Rumination is a common experience. If you have OCD, rumination can be a problem that makes your symptoms worse. Learn about this problem and what you can do about it.
Updated June 18th, 2024
OCD and Mental Compulsions
Obsessive-compulsive disorder (OCD) is a distressing condition in which people experience obsessions or compulsions, and often both. Obsessions are unwanted, intrusive mental experiences (such as thoughts, images, or urges) that lead to anxiety and other painful emotions. Compulsions are behaviors that people use repeatedly to try to eliminate or lessen the anxiety and other painful emotions caused by obsessions. The “vicious cycle” of OCD is that compulsions can be effective in reducing anxiety – but only in the short term. Unfortunately, they feed the unhelpful cycle of OCD and actually make anxiety worse over time.
OCD can take many forms. When most people think about OCD, they think about the more observable types of obsessions and compulsions. A common example of this is someone with contamination obsessions, and compulsions like repeated handwashing. However, it’s important to note that mental compulsions are also common in OCD. They can come up in any subtype of OCD, or regardless of what topic or theme an obsession is focused on. Though mental compulsions aren’t visible to others, they play the same role as more overt compulsions and rituals.

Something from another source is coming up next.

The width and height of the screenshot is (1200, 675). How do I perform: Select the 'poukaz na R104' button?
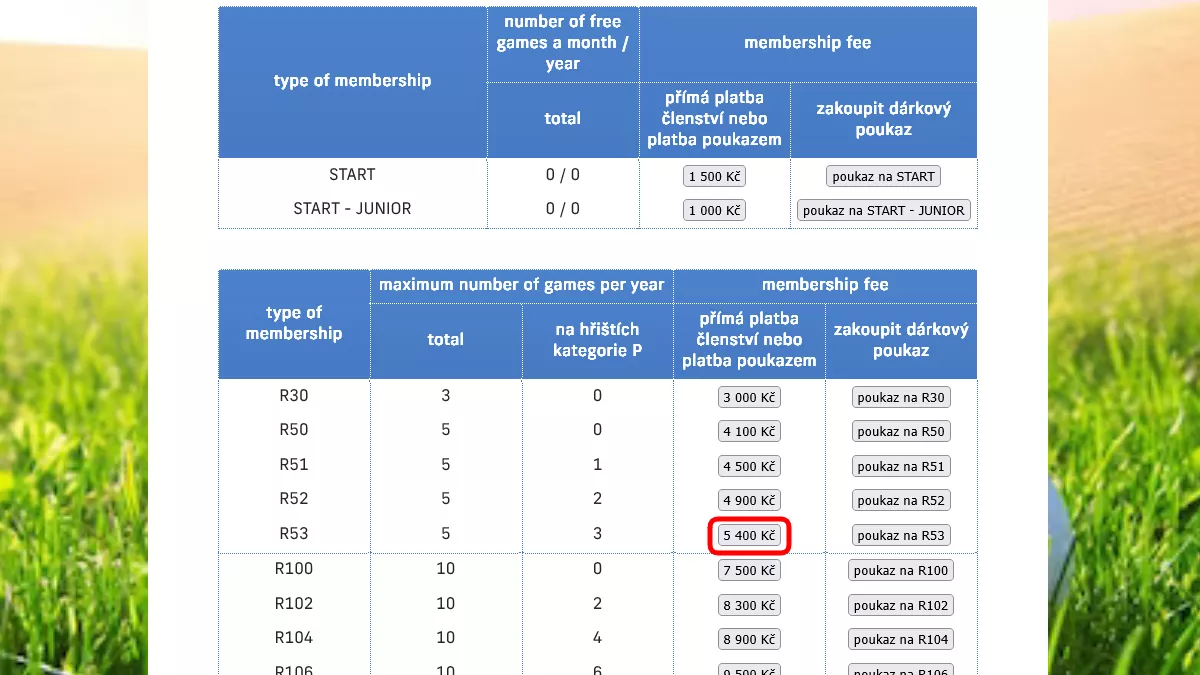pyautogui.click(x=900, y=640)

Rumination is a Mental Compulsion
When it’s part of OCD, rumination plays the role of a mental compulsion. Rumination is a repetitive thought pattern in which you think about things over and over, in a continuous loop, as a way to analyze a particular thought. It tends to consume a lot of mental space and emotional energy, and feels draining to most people.
Rumination in OCD can be:
- Repeatedly replaying or reviewing a past event in your mind in order to analyze it or accurately recall it
- Visualizing the checkout experience from your trip to the grocery store to look for signs that you might have shoplifted
- Recalling your conversation with a coworker to be sure you didn’t say anything inappropriate
- Analyzing a question, philosophical, or existential topic in your mind in an attempt to find answers or understanding. This often lasts for a sustained period of time.
- Thinking about if others perceive shapes and colors the same way you do to figure out if there’s something off about your experience
- Repeating or rehearsing things that actively make you feel less anxious (this is a way of giving yourself reassurance)
- Running through a list of facts about yourself in your mind that show you that you’re a good person who won’t harm others
- Recounting the times your dating partner has treated you kindly to feel certain that your relationship is right
- Keeping something in your mind on purpose to prevent a bad outcome from coming true, or controlling a scary risk
- Continually playing a song with encouraging lyrics in your mind so nothing bad happens to your loved ones
Rumination isn’t unique to OCD – it can also be a part of other mental health concerns, such as depression or anxiety. For example, rumination in depression can lead someone to dwell and stew on disappointment or upsetting things from the past.
Rumination is a common mental compulsion in OCD because it feels like a way to resolve doubt. Discomfort with doubt or uncertainty is a core feature of OCD. Ruminating makes it feel possible to figure something out, to answer a question, verify the accuracy of a memory, arrive at a conclusion, or to otherwise eliminate doubt.
However, this is a trap! In OCD, rumination mimics problem-solving, but it’s actually quite different. When we’re problem solving, thinking something over actually does lead toward a helpful conclusion or solution. OCD rumination, however, tends to just keep looping or spiraling without end.
So, while rumination may not be observable by others, it functions similarly to all other compulsions in OCD, and tends to worsen anxiety and distress over time.
Treatment of Compulsive Rumination
Fortunately, OCD treatment works just as well regardless of whether or not you ruminate. Relief is possible! Cognitive-behavioral therapy (CBT) and, more specifically, exposure and response prevention (ERP) are the gold-standard psychological treatments for OCD, regardless of the specific themes that your obsessions center around or the compulsions that you engage in to try to control it. In a nutshell, ERP is learning how to ride out uncomfortable emotions (exposure to feared situations and the painful emotions themselves) while resisting the urge to do compulsions as a form of short-term relief (response prevention).
It’s not always easy to catch yourself ruminating, or to realize that it’s a mental compulsion you engage in. It can be so familiar to you that you don’t notice it at all, or perhaps not until you’ve already been sucked into it for a while. Working with an experienced ERP therapist can help you spot rumination and other mental compulsions and overcome OCD.
When dealing with OCD, it’s important to acknowledge that rumination is actually a behavior, even though it happens in your mind and may also be automatic or habitual. Simply having a thought is different from actively focusing on it, turning your attention toward it, or keeping your attention on it. These latter actions are what make rumination a behavior. When working with a ERP therapist, you and your therapist will discuss rumination as a behavior. Then you can make a plan to practice interrupting and resisting it, as you would for any other compulsion.